Todsy, Bernie and Lyn are taking us up to the Desert de las Palmas (Desert of the Palms). It seemed funny driving in a car again. We drove out Benicassim past table-top roundabout and out to the start of the desert road. We climbed up for more than 20mins (up 1:6), around deep hairpin bends. Passing as we went an elderly man on a push bike. We felt for his legs and thought little or no more about him at the time.
The name of the comes from the presence of a religious order of Carmelita Mendicant. This order calls spaces that are dedicated to spiritual retreat “deserts” (los “Santos Desiertos”). The second part of the name comes from the abundance of palms (Chamaerops humilis) in the area. Chamaerops are the only palm endemic to Europe.
We finally reached the viewpoint and car park near the monastery. Took a breath and felt the sun on our faces. The air was crystal clear and we felt happy to explore some of the paths and walkways. We noticed that this was also part of the St Jacques de Compostelle route. We started this journey discovering St Jacques, and on the final expedition we find the signs again.

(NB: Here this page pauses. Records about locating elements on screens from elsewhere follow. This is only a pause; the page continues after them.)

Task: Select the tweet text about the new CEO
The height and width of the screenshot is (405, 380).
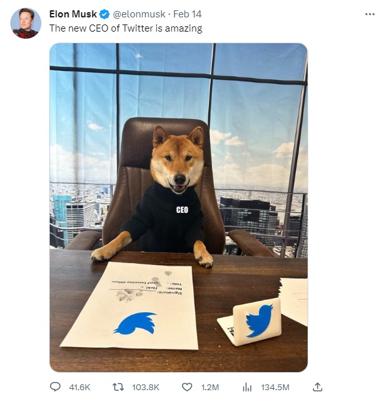Action: point(126,28)
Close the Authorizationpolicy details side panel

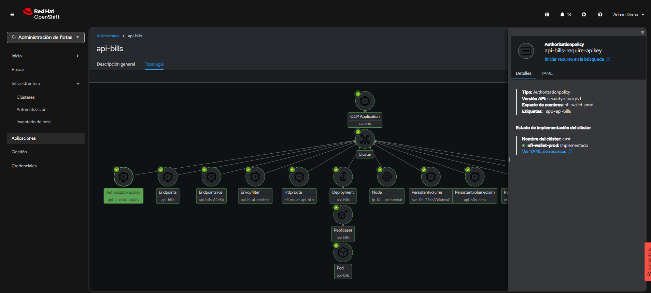pyautogui.click(x=642, y=32)
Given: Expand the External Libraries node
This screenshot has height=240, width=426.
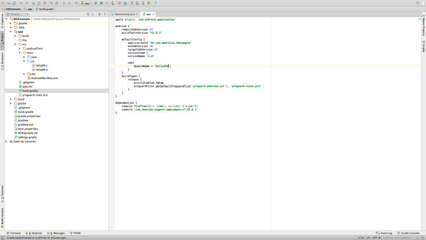Looking at the screenshot, I should pyautogui.click(x=6, y=141).

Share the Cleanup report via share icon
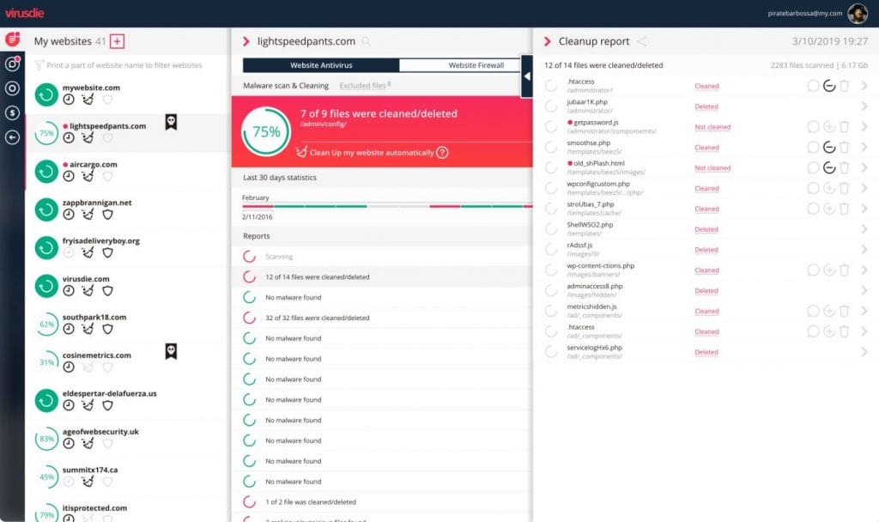[x=641, y=41]
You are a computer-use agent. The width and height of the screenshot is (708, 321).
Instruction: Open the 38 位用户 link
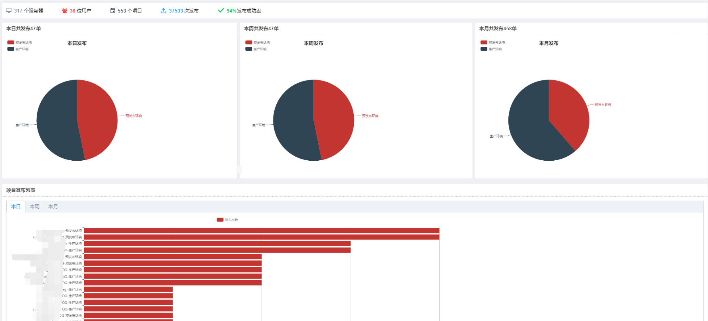click(80, 11)
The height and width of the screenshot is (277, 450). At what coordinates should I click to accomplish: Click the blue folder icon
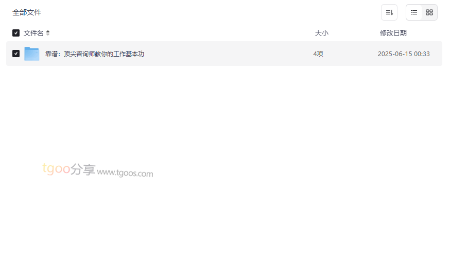click(x=32, y=54)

There is a short walk along the road and then across a ridge (regular signposts point the way) to the ruins of Montornés castle. easy walk with rugged scenery, the almond trees are easy to spot with their black trunks, we cannot see their splendour in the Spring when the almond trees are in pink blossom. We walked down the track where the scent of wild rosemary is heady as we brush past the woody bushes, the aloe vera plants grow in abundance. There are small shrines along the way and we place flat stones as a mark of respect.
We were unable to explore the ruins as the fences and gates were locked but we spent a pleasant hour wandering around. The views over Benicassim and Castellon are spectacular, although it was a little hazy today.
Back at the car we noticed the old gentleman who was cycling up the mountain when we started driving up. He had reached the top… we applauded him and he took a bow. I think he was secretly pleased we had noticed him.
Getting back in the car leaving the peaceful scene was hard but a cup of coffee and tapas beckoned down at the bar. So we drove back down the other side of the mountain towards Benicassim.
The day was perfect and one day we’ll go back and see if we can find the road to the top.